Latent entity cancer treatment Inferred from context. The passage never explicitly says "cancer," but "ringing the bell" can imply nearing the end of cancer treatment.

Configuration

Detection is configured via the Detect object on AnonymizerConfig:

from anonymizer import AnonymizerConfig, Detect, Redact

config = AnonymizerConfig(
    detect=Detect(),
    replace=Redact(),
)

Detect fields

Field Default Description
entity_labels None (all defaults) List of labels to detect. Leave unset (or pass None) to use the full default set.
gliner_threshold 0.3 GLiNER confidence threshold (0.0--1.0). Lower values detect more entities but may increase false positives.

Entity labels

Anonymizer ships with a comprehensive default label set covering:

  • Direct identifiers (e.g. first_name, last_name, email, ssn, date_of_birth, street_address)
  • Quasi-identifiers (e.g. age, city, state, country, occupation, company_name, date)
  • Technical data (e.g. api_key, password, url, ipv4, ipv6, device_identifier)
  • Demographics (e.g. gender, race_ethnicity, religious_belief, political_view, language)
  • Financial (e.g. credit_debit_card, account_number, bank_routing_number, tax_id)

To inspect the full list:

from anonymizer import DEFAULT_ENTITY_LABELS
print(DEFAULT_ENTITY_LABELS)

Custom labels

When you pass entity_labels explicitly, the augmenter operates in strict mode -- it only outputs entities matching your list. When entity_labels=None, the augmenter can create additional labels beyond the defaults (e.g., clinic_name, server_name).

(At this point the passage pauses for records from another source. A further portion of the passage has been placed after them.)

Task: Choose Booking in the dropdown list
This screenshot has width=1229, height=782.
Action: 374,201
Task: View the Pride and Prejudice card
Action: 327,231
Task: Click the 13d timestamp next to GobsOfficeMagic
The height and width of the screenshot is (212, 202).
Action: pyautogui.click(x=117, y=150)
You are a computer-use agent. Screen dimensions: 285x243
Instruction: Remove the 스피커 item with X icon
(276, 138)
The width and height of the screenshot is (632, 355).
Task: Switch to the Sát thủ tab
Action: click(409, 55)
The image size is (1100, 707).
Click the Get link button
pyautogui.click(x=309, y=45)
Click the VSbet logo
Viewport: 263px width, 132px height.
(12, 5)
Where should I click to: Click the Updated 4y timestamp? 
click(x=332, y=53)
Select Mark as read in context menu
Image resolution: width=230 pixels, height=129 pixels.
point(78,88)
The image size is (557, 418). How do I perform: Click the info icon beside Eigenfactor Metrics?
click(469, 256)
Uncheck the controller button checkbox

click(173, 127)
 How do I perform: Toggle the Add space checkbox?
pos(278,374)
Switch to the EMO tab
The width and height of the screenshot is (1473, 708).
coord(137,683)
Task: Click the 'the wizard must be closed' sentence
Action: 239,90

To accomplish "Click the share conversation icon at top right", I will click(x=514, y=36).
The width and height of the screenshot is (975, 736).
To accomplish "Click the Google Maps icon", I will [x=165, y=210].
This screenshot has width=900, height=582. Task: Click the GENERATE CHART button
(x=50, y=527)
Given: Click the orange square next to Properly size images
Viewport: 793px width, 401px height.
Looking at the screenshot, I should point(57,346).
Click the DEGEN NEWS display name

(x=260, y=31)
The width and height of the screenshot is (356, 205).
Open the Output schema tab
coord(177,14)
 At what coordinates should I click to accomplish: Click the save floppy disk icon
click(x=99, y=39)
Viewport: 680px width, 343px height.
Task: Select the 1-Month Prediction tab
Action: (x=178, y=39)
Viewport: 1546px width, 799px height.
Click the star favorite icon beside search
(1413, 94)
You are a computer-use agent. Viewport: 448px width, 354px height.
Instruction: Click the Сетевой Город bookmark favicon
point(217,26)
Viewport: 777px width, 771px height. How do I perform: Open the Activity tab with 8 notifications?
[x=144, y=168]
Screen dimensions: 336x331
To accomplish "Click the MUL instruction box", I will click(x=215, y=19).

# Strict: only detect these 3 labels
Detect(entity_labels=["first_name", "last_name", "email"])

# Permissive: detect all defaults + LLM can infer new label types
Detect()  # entity_labels=None

Tuning the threshold

For gliner_threshold, start with the default 0.3. If you're seeing too many false positives, raise it to 0.5. If entities are being missed, try lowering to 0.2. The LLM validation step catches many false positives, so erring on the side of lower thresholds is usually safe.


Model roles

The detection pipeline uses three model roles, each mapped to a model alias in the default config:

Role Default alias Purpose
entity_detector gliner-pii-detector GLiNER-PII NER model.
entity_validator gpt-oss-120b Validates and reclassifies detected entities.
entity_augmenter gpt-oss-120b Finds entities the NER model missed.
latent_detector nemotron-30b-thinking Identifies inferable entities (rewrite only).

See Models for how to override these.